DWJ Manajement - PORTAL

Banyak Kapal Berbendera Asing, Prabowo Mau Perbanyak Armada Merah Putih

Oleh: DWJ-Manajement 27 Jul 2026
Banyak Kapal Berbendera Asing, Prabowo Mau Perbanyak Armada Merah Putih

Mengapa Armada Merah Putih Sangat Krusial?

Presiden Prabowo menekankan bahwa memperbanyak kapal berbendera Merah Putih adalah bagian dari visi besar untuk menjadikan Indonesia sebagai poros maritim dunia. Dengan memiliki armada domestik yang kuat, Indonesia tidak hanya mengamankan jalur perdagangannya sendiri, tetapi juga mampu meningkatkan posisi tawar di mata internasional.

Penguatan armada nasional juga akan memberikan dampak langsung pada terciptanya lapangan kerja bagi putra-putri bangsa, mulai dari awak kapal, teknisi mesin, hingga manajemen logistik pelabuhan. Hal ini sejalan dengan semangat hilirisasi dan penguatan industri dalam negeri yang terus digalakkan oleh pemerintah.

Strategi Pemerintah: Penguatan Prinsip Cabotage dan Industri Galangan

Untuk mewujudkan target tersebut, pemerintah tidak hanya akan fokus pada pengadaan kapal, tetapi juga pada perbaikan ekosistem maritim secara menyeluruh. Salah satu langkah kunci yang akan diambil adalah penegakan aturan prinsip cabotage secara lebih ketat dan konsisten.

Prinsip cabotage mewajibkan bahwa seluruh kegiatan angkutan laut dalam negeri harus menggunakan kapal berbendera Indonesia dengan awak kapal berkebangsaan Indonesia. Meskipun aturan ini sudah ada, implementasi di lapangan seringkali menemui celah yang dimanfaatkan oleh pihak-pihak tertentu untuk menggunakan kapal asing dengan dalih efisiensi atau keterbatasan armada domestik.

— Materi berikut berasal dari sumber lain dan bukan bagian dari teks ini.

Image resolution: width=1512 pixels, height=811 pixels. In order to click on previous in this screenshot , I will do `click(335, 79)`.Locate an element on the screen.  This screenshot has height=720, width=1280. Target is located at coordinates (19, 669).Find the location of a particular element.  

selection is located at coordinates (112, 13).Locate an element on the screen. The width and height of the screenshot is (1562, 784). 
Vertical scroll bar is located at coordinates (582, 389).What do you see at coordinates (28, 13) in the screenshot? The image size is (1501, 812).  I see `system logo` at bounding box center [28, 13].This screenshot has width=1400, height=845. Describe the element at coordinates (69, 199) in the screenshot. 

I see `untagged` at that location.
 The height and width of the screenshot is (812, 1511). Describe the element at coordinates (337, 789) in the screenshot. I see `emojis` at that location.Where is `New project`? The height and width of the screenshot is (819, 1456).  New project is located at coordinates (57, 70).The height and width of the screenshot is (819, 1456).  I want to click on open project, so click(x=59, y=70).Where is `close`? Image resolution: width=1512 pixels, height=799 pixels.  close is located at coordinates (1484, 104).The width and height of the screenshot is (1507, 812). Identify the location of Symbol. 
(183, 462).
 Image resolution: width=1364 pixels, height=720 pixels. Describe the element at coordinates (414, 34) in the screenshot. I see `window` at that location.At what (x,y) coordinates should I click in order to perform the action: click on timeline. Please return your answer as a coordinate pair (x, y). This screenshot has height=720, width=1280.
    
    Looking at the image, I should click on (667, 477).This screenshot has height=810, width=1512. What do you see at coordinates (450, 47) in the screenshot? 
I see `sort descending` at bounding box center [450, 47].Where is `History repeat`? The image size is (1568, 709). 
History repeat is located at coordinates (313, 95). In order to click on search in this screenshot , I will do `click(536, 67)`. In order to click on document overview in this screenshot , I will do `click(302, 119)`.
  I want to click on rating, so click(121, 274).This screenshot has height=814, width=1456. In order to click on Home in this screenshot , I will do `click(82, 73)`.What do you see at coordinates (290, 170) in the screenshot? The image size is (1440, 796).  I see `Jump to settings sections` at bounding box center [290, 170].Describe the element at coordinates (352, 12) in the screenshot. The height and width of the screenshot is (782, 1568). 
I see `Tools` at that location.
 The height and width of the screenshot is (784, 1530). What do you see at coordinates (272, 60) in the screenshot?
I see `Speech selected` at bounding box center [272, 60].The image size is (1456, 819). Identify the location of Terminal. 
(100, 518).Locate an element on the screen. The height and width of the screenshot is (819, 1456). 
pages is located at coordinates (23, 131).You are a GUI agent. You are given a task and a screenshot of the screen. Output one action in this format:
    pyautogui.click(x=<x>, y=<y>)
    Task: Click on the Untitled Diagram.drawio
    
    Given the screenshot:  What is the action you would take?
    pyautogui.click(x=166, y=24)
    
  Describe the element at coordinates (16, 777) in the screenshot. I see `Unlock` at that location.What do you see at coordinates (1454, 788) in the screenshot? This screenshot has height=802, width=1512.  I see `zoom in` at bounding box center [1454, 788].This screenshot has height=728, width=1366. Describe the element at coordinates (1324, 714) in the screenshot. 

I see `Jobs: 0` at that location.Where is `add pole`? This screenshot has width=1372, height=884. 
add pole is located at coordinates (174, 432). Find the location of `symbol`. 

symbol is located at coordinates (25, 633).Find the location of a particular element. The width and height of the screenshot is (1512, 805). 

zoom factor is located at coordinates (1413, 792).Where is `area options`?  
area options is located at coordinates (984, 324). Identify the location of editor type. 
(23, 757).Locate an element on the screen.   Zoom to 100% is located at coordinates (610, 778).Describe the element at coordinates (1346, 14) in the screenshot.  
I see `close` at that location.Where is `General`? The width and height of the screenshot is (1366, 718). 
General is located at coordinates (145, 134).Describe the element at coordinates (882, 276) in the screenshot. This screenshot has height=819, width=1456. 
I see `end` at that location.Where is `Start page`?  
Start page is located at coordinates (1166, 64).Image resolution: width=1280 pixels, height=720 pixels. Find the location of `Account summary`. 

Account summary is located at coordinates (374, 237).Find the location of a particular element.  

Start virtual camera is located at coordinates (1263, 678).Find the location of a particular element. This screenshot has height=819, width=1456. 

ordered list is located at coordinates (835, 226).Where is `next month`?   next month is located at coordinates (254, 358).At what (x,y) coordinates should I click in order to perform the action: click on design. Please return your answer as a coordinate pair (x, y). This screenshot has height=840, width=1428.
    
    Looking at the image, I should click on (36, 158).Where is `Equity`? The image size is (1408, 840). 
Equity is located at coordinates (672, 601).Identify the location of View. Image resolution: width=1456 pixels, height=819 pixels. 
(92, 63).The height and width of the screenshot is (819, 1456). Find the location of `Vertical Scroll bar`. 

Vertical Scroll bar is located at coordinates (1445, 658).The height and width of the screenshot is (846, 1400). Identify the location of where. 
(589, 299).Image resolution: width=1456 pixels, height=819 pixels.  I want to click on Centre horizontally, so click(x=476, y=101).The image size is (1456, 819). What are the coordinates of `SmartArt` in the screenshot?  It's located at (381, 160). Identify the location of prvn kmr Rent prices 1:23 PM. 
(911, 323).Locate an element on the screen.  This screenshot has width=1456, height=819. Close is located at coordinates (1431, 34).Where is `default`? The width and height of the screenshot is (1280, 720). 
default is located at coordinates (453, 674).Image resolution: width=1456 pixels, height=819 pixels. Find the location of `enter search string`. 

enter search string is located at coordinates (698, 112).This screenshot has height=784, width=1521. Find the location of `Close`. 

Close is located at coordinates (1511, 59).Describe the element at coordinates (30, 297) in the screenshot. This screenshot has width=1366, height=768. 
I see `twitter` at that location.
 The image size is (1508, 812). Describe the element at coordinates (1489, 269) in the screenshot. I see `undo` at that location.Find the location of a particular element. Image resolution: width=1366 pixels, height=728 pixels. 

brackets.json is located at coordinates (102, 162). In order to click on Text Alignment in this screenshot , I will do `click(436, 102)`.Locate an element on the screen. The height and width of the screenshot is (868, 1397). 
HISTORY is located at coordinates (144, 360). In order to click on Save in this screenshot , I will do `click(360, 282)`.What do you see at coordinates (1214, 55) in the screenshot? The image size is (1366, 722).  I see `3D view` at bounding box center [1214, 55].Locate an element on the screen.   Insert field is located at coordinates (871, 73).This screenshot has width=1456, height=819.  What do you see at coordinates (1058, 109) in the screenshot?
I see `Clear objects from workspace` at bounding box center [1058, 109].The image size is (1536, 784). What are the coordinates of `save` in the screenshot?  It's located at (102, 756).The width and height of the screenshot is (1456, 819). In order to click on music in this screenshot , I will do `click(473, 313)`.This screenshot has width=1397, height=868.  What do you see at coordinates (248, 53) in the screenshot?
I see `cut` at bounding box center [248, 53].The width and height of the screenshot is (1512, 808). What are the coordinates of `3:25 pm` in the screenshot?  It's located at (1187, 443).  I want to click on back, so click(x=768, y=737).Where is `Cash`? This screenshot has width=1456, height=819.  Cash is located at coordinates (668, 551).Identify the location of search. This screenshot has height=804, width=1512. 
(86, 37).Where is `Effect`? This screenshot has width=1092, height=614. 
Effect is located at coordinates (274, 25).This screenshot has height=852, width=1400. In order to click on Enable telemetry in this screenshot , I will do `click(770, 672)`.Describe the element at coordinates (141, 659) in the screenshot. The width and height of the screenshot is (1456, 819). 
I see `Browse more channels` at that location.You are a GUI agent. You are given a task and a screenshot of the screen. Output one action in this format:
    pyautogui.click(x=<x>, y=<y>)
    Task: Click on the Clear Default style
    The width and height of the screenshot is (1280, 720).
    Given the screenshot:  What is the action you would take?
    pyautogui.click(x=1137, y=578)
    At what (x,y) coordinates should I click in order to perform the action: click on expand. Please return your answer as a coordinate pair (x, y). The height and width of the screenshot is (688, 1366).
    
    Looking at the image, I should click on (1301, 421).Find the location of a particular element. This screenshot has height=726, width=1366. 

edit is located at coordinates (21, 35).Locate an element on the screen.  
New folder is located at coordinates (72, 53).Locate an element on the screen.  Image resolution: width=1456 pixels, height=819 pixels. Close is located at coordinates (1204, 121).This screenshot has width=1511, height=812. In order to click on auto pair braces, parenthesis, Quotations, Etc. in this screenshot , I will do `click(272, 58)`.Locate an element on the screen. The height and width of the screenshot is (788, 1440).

Langkah-Langkah Strategis yang Akan Ditempuh:

Dalam upayanya memperbanyak armada Merah Putih, Presiden Prabowo dan jajaran kabinet terkait tengah menyiapkan sejumlah skema strategis, di antaranya:

Insentif Pembiayaan Kapal: Memberikan kemudahan akses kredit dan skema pembiayaan yang ringan bagi pengusaha pelayaran nasional untuk melakukan peremajaan dan penambahan armada.

Revitalisasi Industri Galangan Kapal: Mendorong industri pembuatan kapal dalam negeri agar mampu memproduksi kapal-kapal modern dengan harga kompetitif, sehingga pengusaha lokal tidak lagi merasa kalah saing dengan kapal impor.

Digitalisasi Logistik Maritim: Membangun sistem integrasi data pelayaran yang transparan untuk mempermudah pengawasan terhadap jenis dan bendera kapal yang beroperasi di perairan Indonesia.

Peningkatan Kualitas SDM Maritim: Memperkuat pendidikan dan pelatihan vokasi di bidang maritim guna menghasilkan pelaut dan tenaga ahli yang kompeten secara global.